Como vemos, el indianismo como ideología no
conlleva necesariamente una actitud violenta, sino que, por el contrario, su
conceptualización de los “opuestos complementarios” conduce a una armonización
de las dicotomías del campo interétnico, exacerbadas en las teorías afincadas
en las contradicciones de clase.
Pero este problema de alteridad engendró, per se, una militancia política india de carácter fundamentalista, la que se mostró
especialmente activa en la década del ’70 y que, como veremos brevemente,
encierra una cuestión mucho más compleja y conflictiva hacia el futuro.
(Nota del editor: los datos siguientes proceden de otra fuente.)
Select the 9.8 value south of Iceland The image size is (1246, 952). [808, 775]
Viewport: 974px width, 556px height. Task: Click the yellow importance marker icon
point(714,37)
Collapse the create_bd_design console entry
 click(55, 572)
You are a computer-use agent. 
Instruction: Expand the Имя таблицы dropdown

El indianismo, por su propia dinámica
antioccidental, producto de la ya cinco veces centenaria situación colonial a
la que se hallan sometidos los pueblos indios americanos, llevó a reducidícimos
grupos –específicamente del área andina- a un radicalismo ontológico utópico y a
una dialéctica étnica alterofóbica, “lo que Sartre denominaba ‘racismo de
oposición’ y que se explica sólo como contra-violencia del oprimido” (Colombres, 1977: 238), adoptando
en ocasiones el perfil de un incipiente nacionalismo
étnico en su versión más extrema.
Tesis aislacionistas desde las cuales se
sostiene que las formas culturales y sociales sincréticas o mestizas no son
posibles en América, debido a que la confrontación se establece de sistema a
sistema entre dos civilizaciones diametralmente opuestas e irreconciliables,
son agudizadas en algunos casos hasta el paroxismo étnico.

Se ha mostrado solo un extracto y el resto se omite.